![Sept20_sunrise Sept20_sunrise](https://blogimg.goo.ne.jp/user_image/5c/07/781a40062b55dbdf37ca0d4cdbd15ef9.jpg)
中上が『破壊せよ、とアイラーは言った』(1979年8月集英社)で懐かしがっていた「ヴィレ」とその仲間が、街に播いた種はどうなったのだろうか?
ボクらはふたたび、書を捨てる(寺山修司)ことなく、街中の書を拾い集め分別するだろう。時代は若者に特有の「反抗」を許さない。不良よりも叡智が称えられるようだ。秩序は貫徹されたのだ。その上に、「成長の限界」(1970年の「ローマクラブ」の報告書の名前)、「宇宙船地球号」(B・フラーの造語)の資源の有限性に思いを果たさねばならない。むしろ環境派こそが手段を選ばないほど先鋭化している。ジェネレーション・ギャップで語られるのではなく、生存と生命へのおもいやりの深さがそれを決定する。
若者にアイディンティのゆらぎや、クライシスなどというものが無くなったとは思えない。そのストレスは自傷行為や、自殺などの自己破壊に向かっているのかも知れない。
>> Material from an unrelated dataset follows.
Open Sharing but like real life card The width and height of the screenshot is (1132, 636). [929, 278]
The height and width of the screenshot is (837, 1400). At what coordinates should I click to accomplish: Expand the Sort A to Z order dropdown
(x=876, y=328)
有限の世界で、過剰になった人口。人口調整のため群れをなして本能のままに、海に飛び込み、自死する生き物。それってレミング(※1)というネズミ科の生物ではなかったか?
で、レミングにそのような生態があるということは、事実ではなかったらしいが、まさかそれもまた寺山修司がついた一流のウソではなかったのだろうな?
※1:寺山が主宰した「天井桟敷」の最終公演作品はその名も『レミング』である。